▸ Your objective
Isolate every line in the data with the string "Werneck" and copy it.

[Stored data]
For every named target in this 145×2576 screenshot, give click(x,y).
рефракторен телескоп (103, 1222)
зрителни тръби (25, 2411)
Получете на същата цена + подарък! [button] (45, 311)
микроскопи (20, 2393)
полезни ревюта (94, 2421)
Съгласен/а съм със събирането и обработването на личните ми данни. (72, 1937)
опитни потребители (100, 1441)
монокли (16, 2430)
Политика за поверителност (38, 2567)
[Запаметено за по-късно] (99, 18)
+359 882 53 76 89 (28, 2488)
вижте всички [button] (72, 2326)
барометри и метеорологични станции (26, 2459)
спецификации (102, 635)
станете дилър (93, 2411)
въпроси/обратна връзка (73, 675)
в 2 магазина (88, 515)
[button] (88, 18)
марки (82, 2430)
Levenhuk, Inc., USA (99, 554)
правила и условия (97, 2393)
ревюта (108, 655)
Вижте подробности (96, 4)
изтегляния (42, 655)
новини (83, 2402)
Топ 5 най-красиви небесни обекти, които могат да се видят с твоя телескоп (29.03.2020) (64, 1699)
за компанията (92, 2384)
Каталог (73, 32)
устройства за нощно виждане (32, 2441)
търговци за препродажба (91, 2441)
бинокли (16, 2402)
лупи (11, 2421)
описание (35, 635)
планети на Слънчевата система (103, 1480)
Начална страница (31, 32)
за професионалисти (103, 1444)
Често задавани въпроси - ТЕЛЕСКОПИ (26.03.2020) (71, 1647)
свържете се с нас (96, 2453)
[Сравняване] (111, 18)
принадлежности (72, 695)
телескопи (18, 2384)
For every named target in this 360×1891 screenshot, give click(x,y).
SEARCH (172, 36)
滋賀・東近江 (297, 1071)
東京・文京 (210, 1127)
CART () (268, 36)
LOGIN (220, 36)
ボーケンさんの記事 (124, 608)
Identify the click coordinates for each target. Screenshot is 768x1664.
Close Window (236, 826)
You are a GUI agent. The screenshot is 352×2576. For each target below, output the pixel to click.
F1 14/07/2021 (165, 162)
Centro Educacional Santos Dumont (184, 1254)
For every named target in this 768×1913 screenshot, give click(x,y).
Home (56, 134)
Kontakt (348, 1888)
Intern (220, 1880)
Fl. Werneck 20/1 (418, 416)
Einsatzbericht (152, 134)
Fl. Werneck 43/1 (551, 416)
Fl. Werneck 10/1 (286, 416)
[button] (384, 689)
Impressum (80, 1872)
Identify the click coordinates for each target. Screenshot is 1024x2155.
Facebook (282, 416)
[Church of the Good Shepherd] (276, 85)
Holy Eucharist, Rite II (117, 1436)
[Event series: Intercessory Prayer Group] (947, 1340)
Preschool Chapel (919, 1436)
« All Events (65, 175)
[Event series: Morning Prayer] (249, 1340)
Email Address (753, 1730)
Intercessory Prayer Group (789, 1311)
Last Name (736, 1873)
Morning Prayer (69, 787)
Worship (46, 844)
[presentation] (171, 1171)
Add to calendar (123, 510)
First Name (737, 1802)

▸ Answer box
Fl. Werneck 20/1 (418, 416)
Fl. Werneck 43/1 (551, 416)
Fl. Werneck 10/1 (286, 416)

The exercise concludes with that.